Seeing Beyond Tech and Business
When an argument begins, as did President Bacow's recent “Seeing Further”(Nlovember-December 2021, page 3), by using gene editing as an example of an unqualified, unquestionable good, I become wary. I am not a scientist (although I aim to be scientifically literate). More to the point here, I'm not an engineer, but my summary of the argument would read speed; science, engineering, and computation for the second quantum revolution combined in a new initiative, HQI; MIT and profit (the private sector and “potential commercial applications”) all in the patriotic interest of beating our non-American competitors. Yet, Harvard, to my understanding, isn't solely an institute of technology (unlike MIT that gets bragged on more than once in the essay). And, although long a “corporation,” it's not just a business.
But this latest initiative seems one more step in Harvard's increased business focus, particularly tech business (already embodied in the Office of Technology Development that connects “innovators with industry”). It would be wonderful to see Harvard instead turn from the nationwide trend of the corporatized university, to provide a counterbalance to our nation's fascination with disruption and wealth.
I recognize that, like any institution, Harvard has many parts that may not all align; still its central mission is supposed to be truth. Also, like any centuries-old institution, Harvard has been on the wrong side of things before—sometimes egregiously. It has worked to address some of those wrongs, particularly concerns of institutional diversity and equity. The profit/power/tech complex seems equally a wrong path, one to stop and examine, rather than accelerate. Isn't the world now trying to dig out from the mess of plastics and fossil fuel caused by following the lead of business and engineering?

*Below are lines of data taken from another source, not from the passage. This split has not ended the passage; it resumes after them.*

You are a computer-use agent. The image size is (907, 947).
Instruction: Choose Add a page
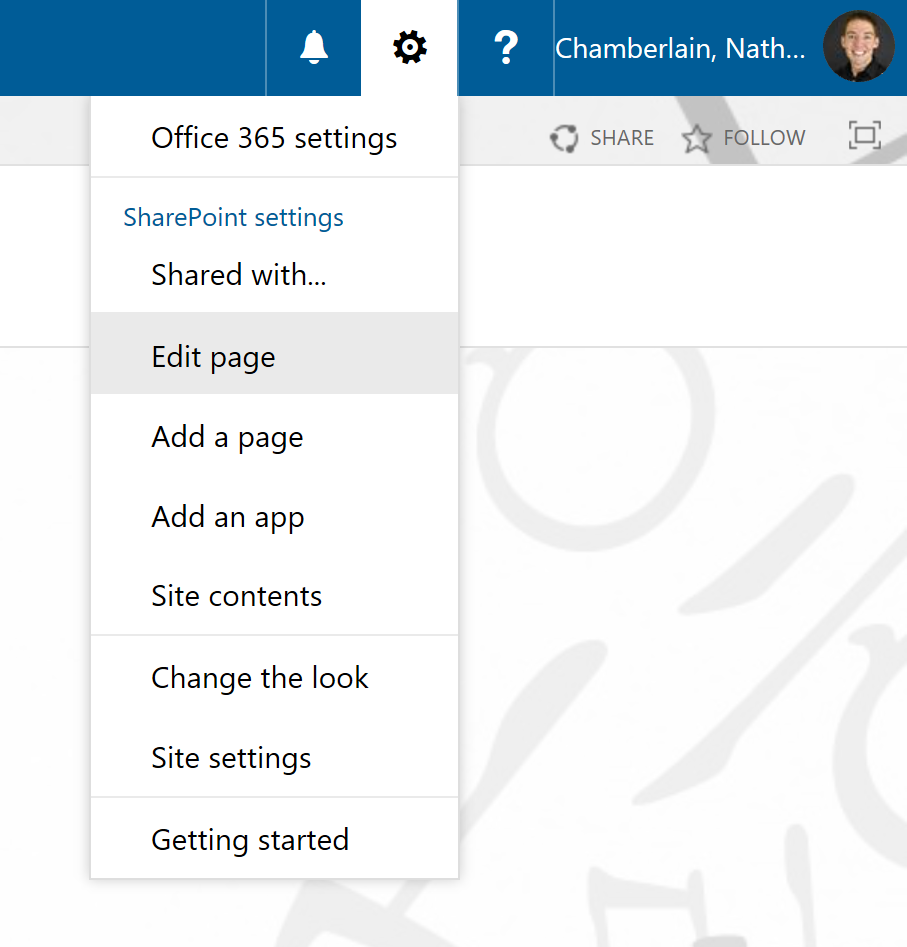(x=227, y=437)

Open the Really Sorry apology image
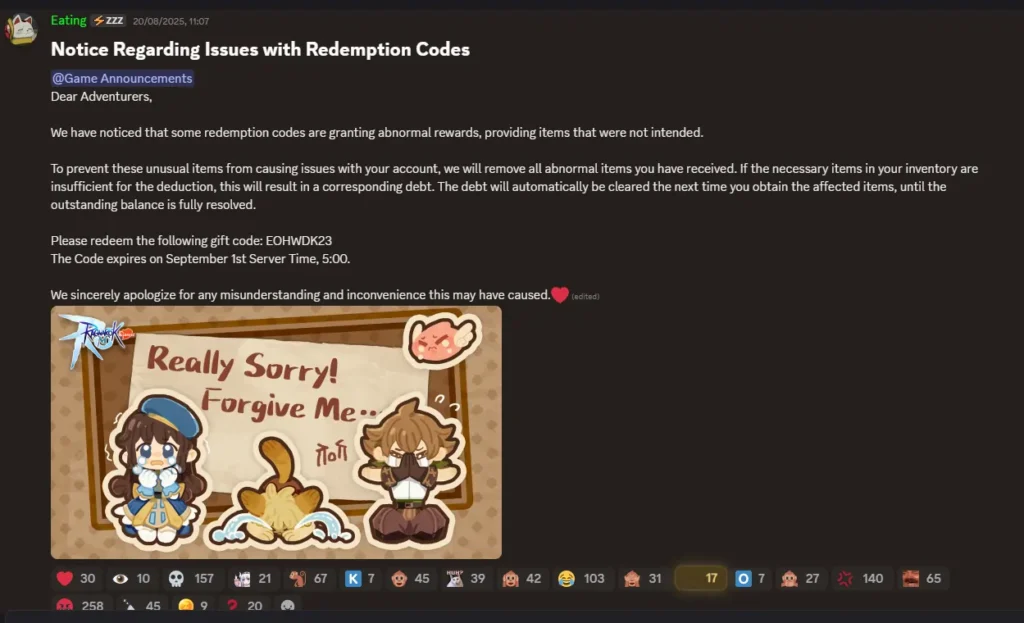(x=276, y=432)
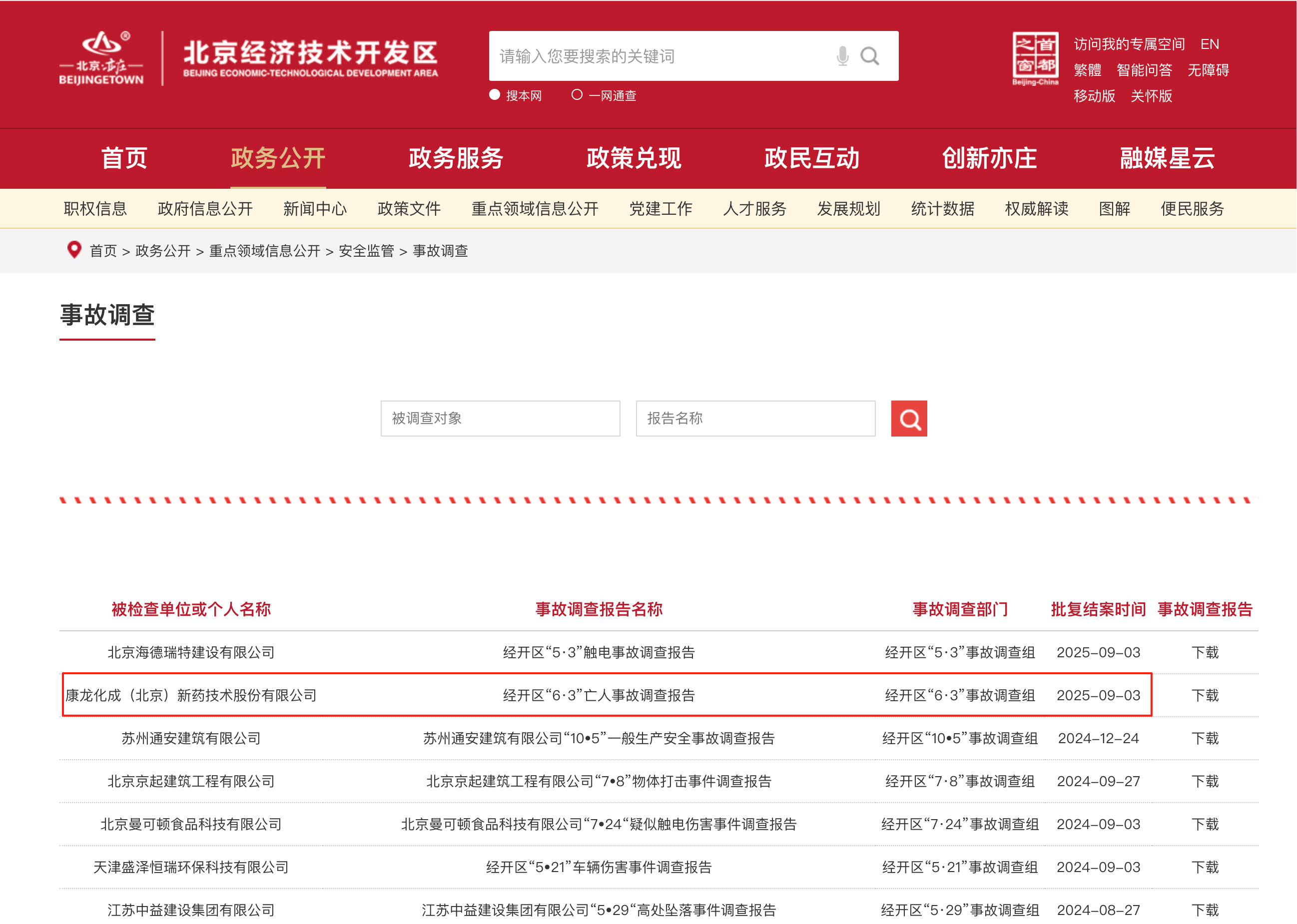
Task: Select the 一网通查 radio option
Action: tap(577, 95)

Going forward, wouldn't it be good to think ahead about proposed innovations, and for a premier institution of higher learning to be a leader in that process? Instead communications from Harvard—the Gazette, the alumni association, the Radcliffe Institute—inundate you with so much promotion of tech innovations, it makes me feel I might as well donate to IBM. And, with a few notable exceptions, Harvard's questioning of these trends seems to me piecemeal and inadequate, the “embedded ethiCS,” the Berkman Klein Center that “behave[s] like a start-up.” Their approach reminds me (ironically) of the geocentric proponents who once tried to tweak a wrong-headed system with epicycles to prop it up. Instead, we could affirm some fundamental rights: to have meaningful work, to think and work uninterrupted by algorithms and programs, to engage with other human beings in our everyday activities.

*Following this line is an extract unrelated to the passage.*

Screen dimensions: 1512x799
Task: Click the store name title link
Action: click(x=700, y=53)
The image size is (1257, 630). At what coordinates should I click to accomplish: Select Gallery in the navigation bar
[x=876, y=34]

We could focus on real problems—poverty, injustice, our unmended planet. The solutions—and the explanations for our failures so far—aren't in technology alone, or even behavioral science, but also in social justice, in the humanities, in how much we care about each other. Bacow ends with what I have come to think of as the future tech imperative, “It is the future.” But engineering and business alone can't tell us all we should do, just what we can do and what we can profit from. Surely the lessons of Covid are not simply technical—zoom lag and PPE—but that we need to live in community, to affirm the humanity of all of us, the right of us all to meaningful lives. That could be a valuable revolution. It's not being forward-thinking to embrace dystopia, or naive or backward to object to one. Our thoughtful choices can guide what becomes the future. If it is brave to speak truth to power, it is the responsibility of the powerful to speak truth. Harvard can do better, and I hope it will.
Christina Albers ’79
An Omission, A Typo
A layout error caused us to omit the final words of Juliet Isselbacher’s “Myth and Memoir” (November-December 2021, page 53). The truncated phrase, on page 55, should have read, “…‘How does this story end?’”Our apologies to the subject, Elisabeth Sharp McKetta, the author, and readers. We also, unaccountably, misspelled the first name of Francis A. Boyle, J.D. ’76, Ph.D. ’83, in The College Pump (page 64); our apologies, and thanks again for his story about Richard C. Lewontin.